• Brief 1: Copy the stretch of the LLVM commit message from "[llvm] d15c454 - [FPEnv][AMDGPU]" through "LOG: [FPEnv][AMDGPU] Correct strictfp tests." without changing a word.

• Text excerpt:

● ● ● ● ● ● ●

[llvm] d15c454 - [FPEnv][AMDGPU] Correct strictfp tests.

Mon Feb 5 06:30:35 PST 2024

Author: Kevin P. Neal
Date: 2024-02-05T09:29:31-05:00
New Revision: d15c454bedc05775b5080e1d2130b0554d5e5a81

URL: https://github.com/llvm/llvm-project/commit/d15c454bedc05775b5080e1d2130b0554d5e5a81
DIFF: https://github.com/llvm/llvm-project/commit/d15c454bedc05775b5080e1d2130b0554d5e5a81.diff

LOG: [FPEnv][AMDGPU] Correct strictfp tests.

Correct AMDGPU strictfp tests to follow the rules documented in the
LangRef:
https://llvm.org/docs/LangRef.html#constrained-floating-point-intrinsics

These tests needed the strictfp attribute added to function calls and
some declarations.

Some of the tests now pass with D146845, others get farther along and
fail with D146845. The tests revealed that further work is required
in mostly AMDGPU atomics to get the tests passing.

Since I was here anyway I removed the strictfp attribute from some
constrained intrinsic declarations. They have this attribute by default.

Test changes verified with D146845.

Added: 
    

Modified: 
    llvm/test/CodeGen/AMDGPU/fsub-as-fneg-src-modifier.ll
    llvm/test/CodeGen/AMDGPU/global_atomics_scan_fadd.ll
    llvm/test/CodeGen/AMDGPU/global_atomics_scan_fsub.ll
    llvm/test/CodeGen/AMDGPU/llvm.get.fpmode.ll
    llvm/test/CodeGen/AMDGPU/strict_fptrunc.ll
    llvm/test/CodeGen/AMDGPU/strictfp_f16_abi_promote.ll

Removed: 
    


################################################################################
diff  --git a/llvm/test/CodeGen/AMDGPU/fsub-as-fneg-src-modifier.ll b/llvm/test/CodeGen/AMDGPU/fsub-as-fneg-src-modifier.ll
index 9896373b08d1f..85286841cbcac 100644

--- a/llvm/test/CodeGen/AMDGPU/fsub-as-fneg-src-modifier.ll
+++ b/llvm/test/CodeGen/AMDGPU/fsub-as-fneg-src-modifier.ll
@@ -943,7 +943,7 @@ define <2 x half> @no_fold_v2f16_select_user_fsub_into_fneg_modifier_dynamic(i1
   ret <2 x half> %mul
 }
 
-define float @fold_f32_strict_fsub_into_fneg_modifier_ieee(float %v0, float %v1) #0 {
+define float @fold_f32_strict_fsub_into_fneg_modifier_ieee(float %v0, float %v1) #3 {
 ; CHECK-LABEL: fold_f32_strict_fsub_into_fneg_modifier_ieee:
 ; CHECK:       ; %bb.0:
 ; CHECK-NEXT:    s_waitcnt vmcnt(0) expcnt(0) lgkmcnt(0)
@@ -955,7 +955,7 @@ define float @fold_f32_strict_fsub_into_fneg_modifier_ieee(float %v0, float %v1)

● ● ● ● ● ● ●

• Data shown:
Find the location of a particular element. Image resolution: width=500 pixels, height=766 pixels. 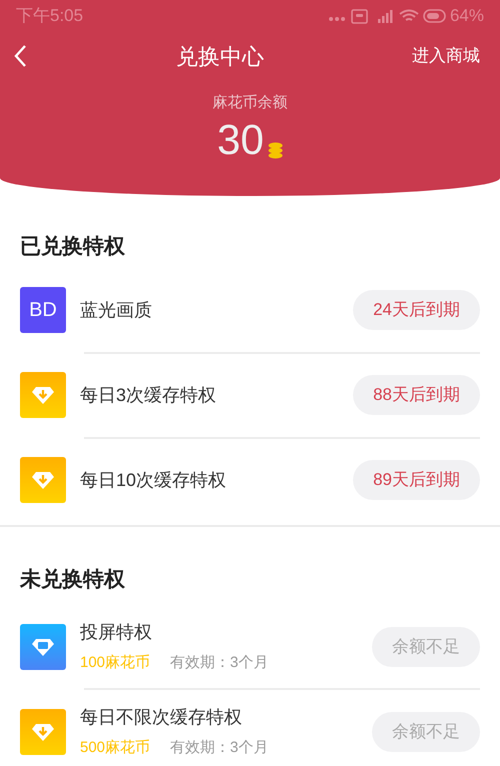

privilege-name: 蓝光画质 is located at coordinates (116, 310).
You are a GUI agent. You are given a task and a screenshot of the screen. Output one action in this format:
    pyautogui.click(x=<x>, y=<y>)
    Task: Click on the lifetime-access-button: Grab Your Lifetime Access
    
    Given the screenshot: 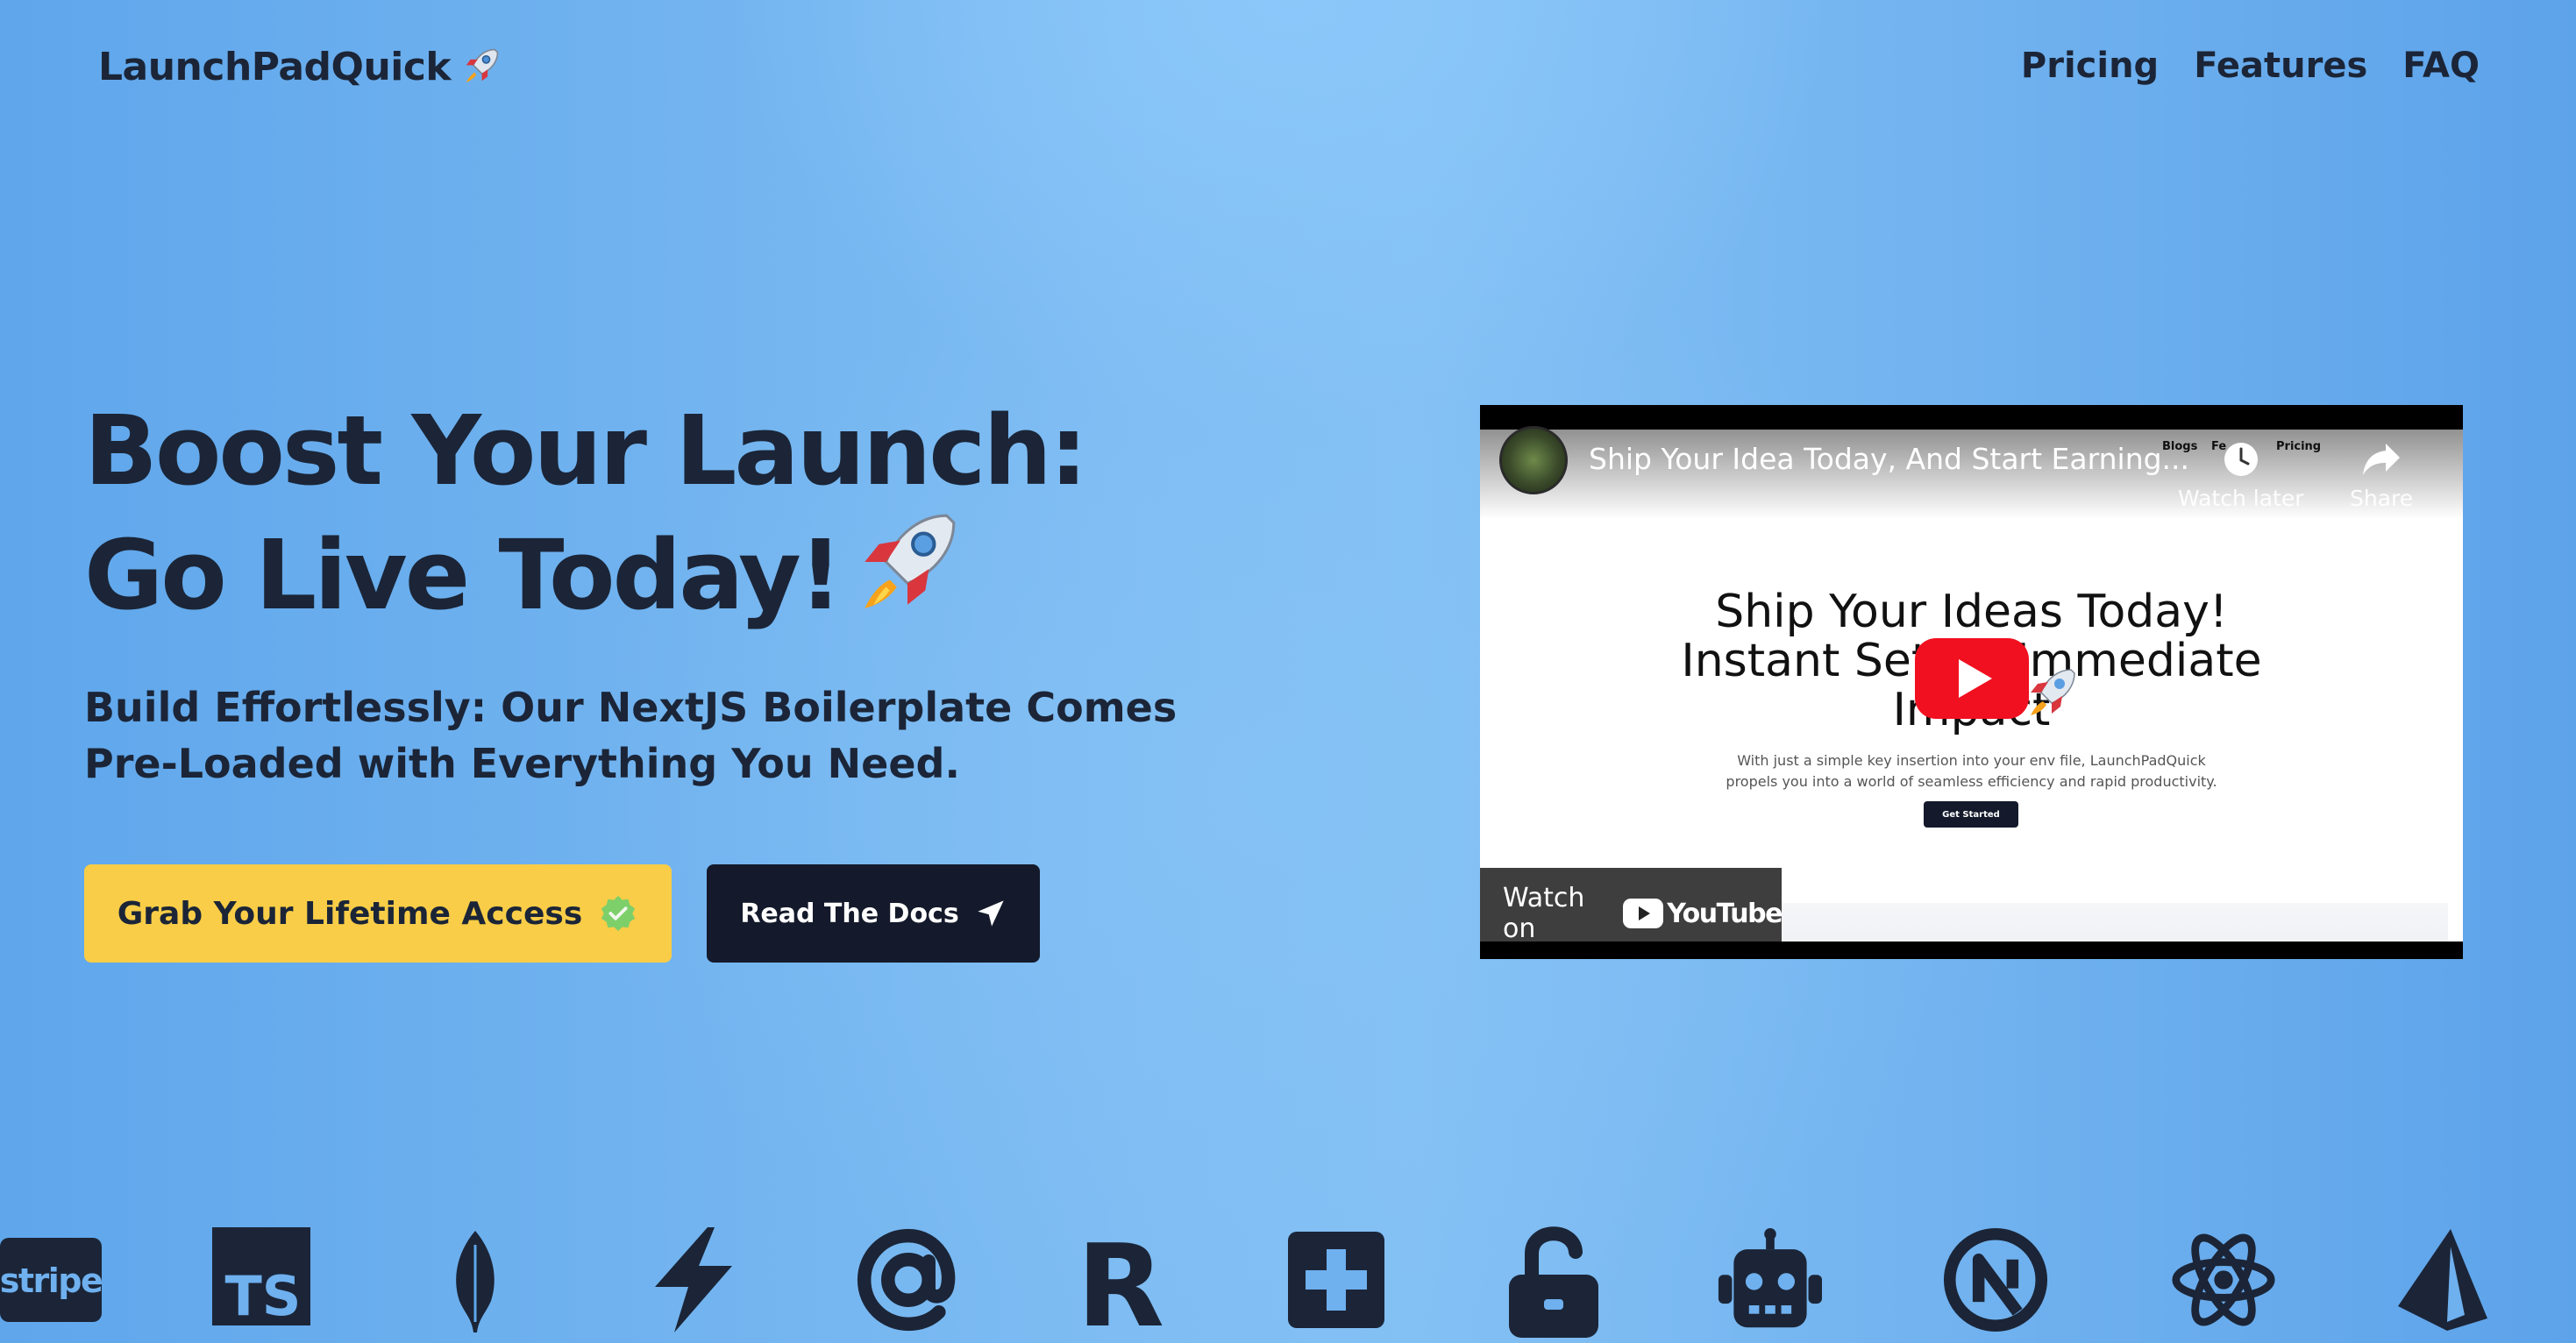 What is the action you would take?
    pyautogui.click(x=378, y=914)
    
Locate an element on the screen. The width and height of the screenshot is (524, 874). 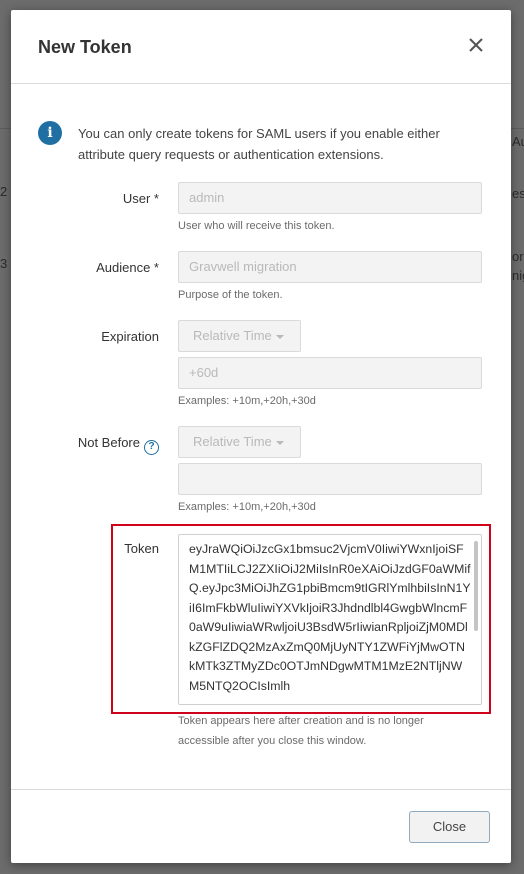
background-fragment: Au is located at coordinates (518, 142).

● ● ● ● ● ● ●

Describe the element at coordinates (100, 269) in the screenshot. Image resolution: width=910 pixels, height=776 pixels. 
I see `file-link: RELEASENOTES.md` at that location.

● ● ● ● ● ● ●

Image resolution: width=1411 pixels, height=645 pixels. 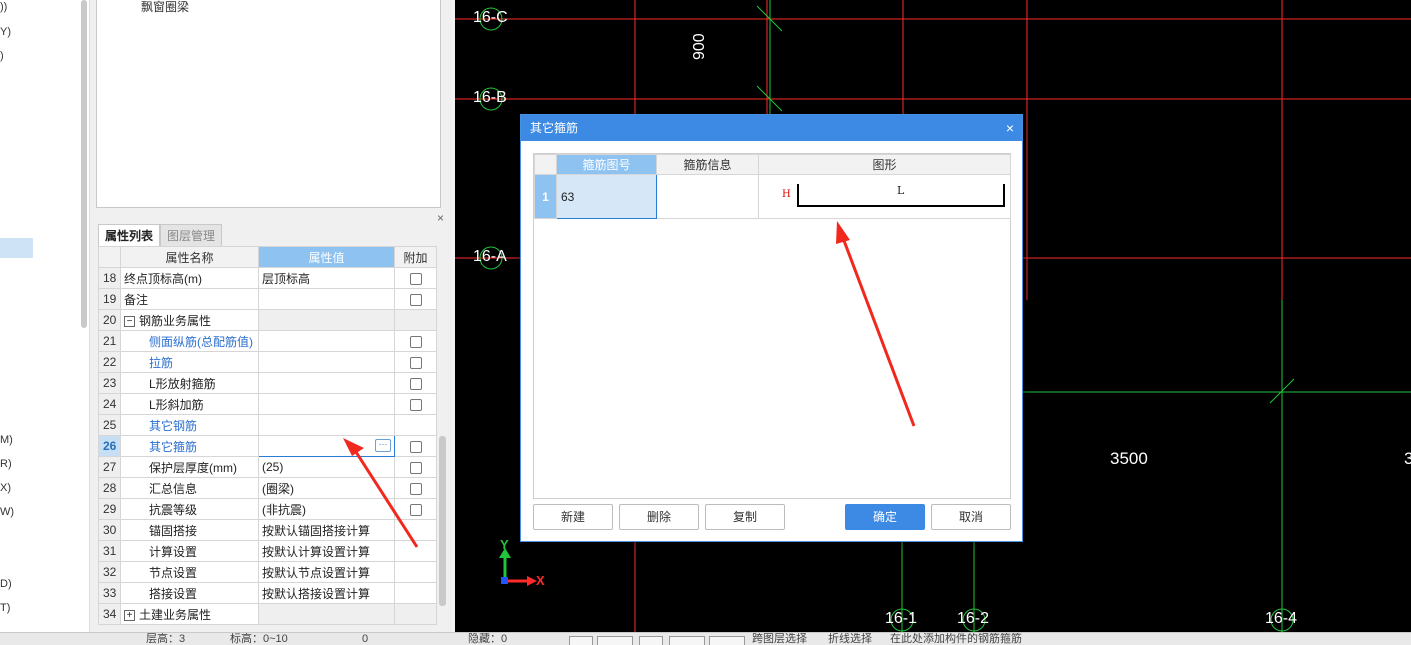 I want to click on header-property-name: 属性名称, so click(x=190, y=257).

● ● ● ● ● ● ●

• Brief 2: Render the stretch of the listing from the line containing "Describe the element" through the line containing "at that location." as a Markdown table with the columns No. and Line, and omit any blank lines.

• Exercise output 1:
[llvm] d15c454 - [FPEnv][AMDGPU] Correct strictfp tests.

Mon Feb 5 06:30:35 PST 2024

Author: Kevin P. Neal
Date: 2024-02-05T09:29:31-05:00
New Revision: d15c454bedc05775b5080e1d2130b0554d5e5a81

URL: https://github.com/llvm/llvm-project/commit/d15c454bedc05775b5080e1d2130b0554d5e5a81
DIFF: https://github.com/llvm/llvm-project/commit/d15c454bedc05775b5080e1d2130b0554d5e5a81.diff

LOG: [FPEnv][AMDGPU] Correct strictfp tests.

• Exercise output 2:
| No. | Line |
|---|---|
| 1 | Describe the element at coordinates (100, 269) in the screenshot. Image resolution: width=910 pixels, height=776 pixels.  |
| 2 | I see `file-link: RELEASENOTES.md` at that location. |